Lastly, if the court were to construe Gengler's complaint as a request to enjoin the collection of the plaintiff's federal tax liabilities, the Anti-Injunction Act bars his requested injunctive relief. Section 7421(a) of the Internal Revenue Code prohibits, with some exceptions not relevant here, suits by any person in any court for the purpose of "restraining the assessment or collection of any tax." 26 U.S.C. § 7421(a).
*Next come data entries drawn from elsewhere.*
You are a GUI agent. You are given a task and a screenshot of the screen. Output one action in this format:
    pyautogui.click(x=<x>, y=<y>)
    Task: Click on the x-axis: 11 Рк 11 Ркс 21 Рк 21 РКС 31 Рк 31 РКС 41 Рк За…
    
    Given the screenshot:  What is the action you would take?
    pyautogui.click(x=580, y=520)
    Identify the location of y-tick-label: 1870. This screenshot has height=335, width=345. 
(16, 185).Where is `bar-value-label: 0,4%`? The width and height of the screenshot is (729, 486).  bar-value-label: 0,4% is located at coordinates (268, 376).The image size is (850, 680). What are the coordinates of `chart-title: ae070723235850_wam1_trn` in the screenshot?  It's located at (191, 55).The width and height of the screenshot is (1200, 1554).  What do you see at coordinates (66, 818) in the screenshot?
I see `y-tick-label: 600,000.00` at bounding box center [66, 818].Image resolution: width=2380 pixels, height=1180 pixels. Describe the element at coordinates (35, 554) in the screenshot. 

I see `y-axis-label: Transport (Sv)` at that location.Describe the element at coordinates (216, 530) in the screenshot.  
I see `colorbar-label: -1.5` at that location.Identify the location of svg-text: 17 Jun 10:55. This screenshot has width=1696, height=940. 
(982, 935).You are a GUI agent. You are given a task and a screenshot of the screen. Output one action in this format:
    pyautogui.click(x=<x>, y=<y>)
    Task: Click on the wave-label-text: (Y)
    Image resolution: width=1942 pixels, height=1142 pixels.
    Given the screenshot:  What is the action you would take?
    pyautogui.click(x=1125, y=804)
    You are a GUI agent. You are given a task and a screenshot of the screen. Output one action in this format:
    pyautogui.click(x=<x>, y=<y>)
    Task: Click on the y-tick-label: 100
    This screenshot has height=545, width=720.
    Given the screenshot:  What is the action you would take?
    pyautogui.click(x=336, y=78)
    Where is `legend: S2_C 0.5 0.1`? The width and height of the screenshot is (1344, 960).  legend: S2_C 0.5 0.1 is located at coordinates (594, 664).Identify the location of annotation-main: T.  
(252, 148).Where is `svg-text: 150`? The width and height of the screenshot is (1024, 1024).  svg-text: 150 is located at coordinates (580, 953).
The court also notes that plaintiff's complaint is such that it may warrant a finding of frivolousness, which provides an independent basis for dismissal of this case. Harrell v. United States, 13 F.3d 232, 235-236 (7th Cir. 1993) (citing Ricketts v. Midwest National Bank, 874 F.2d 1177, 1180 (7th Cir. 1989)). Because there are numerous and other adequate grounds for dismissal, however, the court will refrain from such a finding.
Accordingly,
IT IS SO ORDERED that plaintiff's motion to remand to state court (Docket #4) be and the same is hereby DENIED; IT IS FURTHER ORDERED that the United States' motion to dismiss (Docket #8), on behalf of the named defendants, be and the same is hereby GRANTED; IT IS FURTHER ORDERED that the Internal Revenue Service's motion for extension of time to answer or respond to complaint (Docket #2) be and the same is hereby DENIED as moot;
IT IS FURTHER ORDERED that plaintiff's motion for extension of time to respond to motion to dismiss (Docket #10) be and the same is hereby DENIED as moot;
IT IS FURTHER ORDERED that plaintiff's motion to strike defendant's reply to plaintiff's objection to motion to dismiss (Docket #14) be and the same is hereby DENIED as moot; IT IS FURTHER ORDERED that plaintiff's motion to take judicial notice of law in the federal statutes of subtitle A (Docket #15) be and the same is hereby DENIED as moot; and
IT IS FURTHER ORDERED that plaintiff's complaint be and the same is hereby DISMISSED.
The clerk is directed to enter judgment accordingly.
Dated at Milwaukee, Wisconsin, this 29th day of December, 2010.